Please write out everything in the text below about the refugee children, from "Shiraz, 9 years" down to "7 years old.".

Extract to read
=====

Ralia, 7, and Rahaf, 13, live on the streets of Beirut. They are from Damascus, where a grenade killed their mother and brother. Along with their father, they have been sleeping rough for a year. They huddle close together on their cardboard boxes. Rahaf says she is scared of “bad boys,” at which Ralia starts crying.
Moyad, 5 years old, Amman.
Moyad, 5, and his mother needed to buy flour to make a spinach pie. Hand in hand, they were on their way to the market in Dar’a. They walked past a taxi in which someone had placed a bomb. Moyad’s mother died instantly. The boy, who has been airlifted to Jordan, has shrapnel lodged in his head, back and pelvis.
Walaa, 5 years old, Dar-El-Ias.
Walaa, 5, wants to go home. She had her own room in Aleppo, she tells us. There, she never used to cry at bedtime. Here, in the refugee camp, she cries every night. Resting her head on the pillow is horrible, she says, because nighttime is horrible. That was when the attacks happened. By day, Walaa’s mother often builds a little house out of pillows, to teach her that they are nothing to be afraid of.
Ahmad, 7 years old, Horgos/Roszke.
Even sleep is not a free zone; it is then that the terror replays. Ahmad was home when the bomb hit his family’s house in Idlib. Shrapnel hit him in the head, but he survived. His younger brother did not. The family had lived with war as their nearest neighbor for several years, but without a home, they had no choice. They were forced to flee. Now Ahmad lays among thousands of other refugees on the asphalt along the highway leading to Hungary’s closed border. This is day 16 of their flight. The family has slept in bus shelters, on the road, and in the forest, explains Ahmad’s father.
Shiraz, 9 years old, Suruc.
Shiraz, 9, was three months old when she was stricken with a severe fever. The doctor diagnosed polio and advised her parents to not spend too much money on medicine for the girl who “didn’t have a chance.” Then the war came. Her mother, Leila, starts crying when she describes how she wrapped the girl in a blanket and carried her over the border from Kobane to Turkey. Shiraz, who can’t talk, received a wooden cradle in the refugee camp. She lies there. Day and night.
Shehd, 7 years old.
Shehd loves to draw, but more recently, all of her drawings have had the same theme: weapons. “She saw them all the time, they are everywhere,” explains her mother when the little girl sleeps on the ground alongside Hungary’s closed border. Now she does not draw at all. The family brought neither paper nor crayons with them on their flight. Shehd does not play anymore either. The escape has forced children to become adults and share concern for what happens in an hour or a day. The family has had difficulty finding food during their wandering. Some days, they have had to make do with apples they were able to pick from trees along the road. If the family had known how hard the journey would be, they would have chosen to risk their lives in Syria.
Amir, 20 months, Zahle Fayda.
Amir, 20 months, was born a refugee. His mother believes her son was traumatized in the womb. “Amir has never spoken a single word,” says Shahana, 32. In the plastic tent where the family now lives, Amir has no toys, but he plays with whatever he can find on the ground. “He laughs a lot, even though he doesn’t talk,” says his mother.
Juliana, 2 years old, Horgos, Serbia.
It is 34 degrees Celcius. The flies crawl on Juliana’s face and she shifts uneasily in her sleep. Juliana’s family has been walking through Serbia for two days. This is the latest phase of a flee that started three months ago. The girl’s mother lays her thin shawl over her daughter on the ground. Fatima calms down. A few meters away from their resting place, feet are tramping by in a never-ending flow of people. It is the end of August and Hungary is about to barricade themselves with barbed wire to shut out this stream of refugees. But for a few more days, it is possible to pass through the border city of Horgos. As soon as evening comes, Juliana’s family will go for it.
Fara, 2 years old, Azraq.
Fara, 2, loves soccer. Her dad tries to make balls for her by crumpling up anything he can find, but they don’t last long. Every night, he says goodnight to Fara and her big sister Tisam, 9, in the hope that tomorrow will bring them a proper ball to play with. All other dreams seem to be beyond his reach, but he is not giving up on this one.

=====

Excerpted records
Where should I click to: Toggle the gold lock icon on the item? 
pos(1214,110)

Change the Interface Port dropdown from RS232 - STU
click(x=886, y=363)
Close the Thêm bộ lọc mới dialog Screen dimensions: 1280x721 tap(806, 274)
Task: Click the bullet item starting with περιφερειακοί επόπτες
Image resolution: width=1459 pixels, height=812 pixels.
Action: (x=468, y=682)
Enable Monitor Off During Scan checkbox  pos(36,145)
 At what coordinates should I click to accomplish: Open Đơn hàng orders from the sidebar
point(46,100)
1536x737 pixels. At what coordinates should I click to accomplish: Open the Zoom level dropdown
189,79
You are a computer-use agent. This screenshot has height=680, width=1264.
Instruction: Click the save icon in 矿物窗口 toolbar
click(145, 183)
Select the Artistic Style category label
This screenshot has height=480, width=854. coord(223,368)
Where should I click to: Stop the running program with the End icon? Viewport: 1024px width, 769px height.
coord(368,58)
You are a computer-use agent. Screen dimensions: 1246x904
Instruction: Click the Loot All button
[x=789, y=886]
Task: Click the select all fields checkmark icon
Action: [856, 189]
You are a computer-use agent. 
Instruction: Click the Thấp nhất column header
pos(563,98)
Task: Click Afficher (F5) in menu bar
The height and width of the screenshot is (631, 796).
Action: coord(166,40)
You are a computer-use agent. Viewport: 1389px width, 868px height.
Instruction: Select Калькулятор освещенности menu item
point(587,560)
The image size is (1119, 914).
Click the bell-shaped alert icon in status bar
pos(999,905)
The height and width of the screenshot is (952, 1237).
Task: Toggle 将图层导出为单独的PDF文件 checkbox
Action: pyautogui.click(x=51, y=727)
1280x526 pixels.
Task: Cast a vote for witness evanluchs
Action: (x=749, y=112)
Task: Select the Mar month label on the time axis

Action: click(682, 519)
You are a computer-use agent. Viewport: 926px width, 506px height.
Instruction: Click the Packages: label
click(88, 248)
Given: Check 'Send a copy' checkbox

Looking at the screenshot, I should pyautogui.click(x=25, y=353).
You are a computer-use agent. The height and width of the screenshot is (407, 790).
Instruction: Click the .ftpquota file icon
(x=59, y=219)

=====

Output for this exercise
Shiraz, 9 years old, Suruc.
Shiraz, 9, was three months old when she was stricken with a severe fever. The doctor diagnosed polio and advised her parents to not spend too much money on medicine for the girl who “didn’t have a chance.” Then the war came. Her mother, Leila, starts crying when she describes how she wrapped the girl in a blanket and carried her over the border from Kobane to Turkey. Shiraz, who can’t talk, received a wooden cradle in the refugee camp. She lies there. Day and night.
Shehd, 7 years old.